QUI aurait pu imaginer que la forêt de Wareham, une localité du Dorset (comté du sud de l’Angleterre, sur les côtes de la Manche) serait un jour à l’origine d’une découverte capitale en infectiologie ? Et pourtant. Tout y commença lorsque constat fut fait dans les années 1930 que les conifères plantés quelques années auparavant y poussaient mal : l’analyse révéla que l’infortune des forestiers tenait probablement à la présence d’une substance toxique inhibant la formation des mycorhizes indispensables à la croissance des arbres. Pendant la seconde guerre mondiale, les botanistes P.W. Brian, H.G. Hemming et J.C. McGowan de la station de recherches de Jealott’s Hill à Bracknell (Berkshire) découvrirent que certains des micro-organismes fongiques généralement abondants dans toute terre forestière étaient fortement raréfiés dans celle de Wareham, qui, en revanche, s’avérait riche en souches de divers pénicilliums. Mises en culture, ces dernières furent testées sur Botrytis allii, et l’une d’elles, Penicillium janczewskii, se révéla induire de curieuses anomalies morphologiques sur ce champignon. La substance active qui en fut extraite puis cristallisée en 1945 fut appelée « curling factor », le « facteur frisant », en raison de la forme singulière qu’elle donnait au Botrytis avant que l’on constate, en 1947, qu’il s’agissait de la griséofulvine, déjà extraite de Penicillium griseofulvium par les chimistes Harold Raistrick (1890-1971) et Albert E. Oxford à Londres en 1939 - sans que son activité antibiotique ne fût alors suspectée -.
Par voie orale.
La structure chimique de la griséofulvine fut élucidée en 1952 par le chimiste anglais John F. Grove (1921-2003) et ses collègues, au centre de recherches Akers du laboratoire ICI qui imaginait en faire un antifongique utile en agronomie : la molécule ne tint pas ses promesses dans ce domaine. Les choses en seraient restées là si des cliniciens de l’hôpital de Poznan (Pologne) n’avaient montré en 1957 l’efficacité antifongique inattendue de l’acide salicylhydroxamique, fondant un paradigme nouveau puisque leur observation prouva, pour la première fois, qu’une infection fongique pouvait être traitée par voie orale. L’observation revêtait une importance particulière car les médicaments actifs sur les mycoses restaient très peu nombreux : le premier antifongique véritable, la nystatine, n’avait été découvert en effet qu’en 1949. Cela tenait à la nature même des fungi : ces organismes sont eucaryotes comme nos cellules et il est donc difficile de trouver des substances suffisamment sélectives pour être actives par voie générale tout en respectant les tissus humains.

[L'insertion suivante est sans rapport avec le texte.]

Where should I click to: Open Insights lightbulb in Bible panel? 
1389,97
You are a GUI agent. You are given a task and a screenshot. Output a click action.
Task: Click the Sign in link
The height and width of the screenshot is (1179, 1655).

La publication polonaise fut remarquée par James C. Gentles (1921-1997), un mycologiste de l’université de Glasgow en quête d’un antifongique efficace sur les lésions macérées à Trichophyton et Épidermophyton dont souffraient fréquemment les mineurs des mines de charbon. Il testa avec un rapide succès, en 1958, la griséofulvine sur des cochons d’inde infectés par Microsporum canis et Trichophyton mentagrophytes. Les dermatologues anglais David I. Williams (1913-1994), Robert H. Marten (1921-2010) et Imrich Sarkany (1923-2005) l’utilisèrent chez l’homme la même année. Il fut montré par la suite que cet antifongique s’accumulait dans la kératine, ce qui expliquait son intérêt dans le traitement des mycoses dermatophytiques des phanères ou de la peau. Produite à l’échelle industrielle, la griséofulvine (Griséfuline) devint en 1959 le premier antifongique administré par voie orale.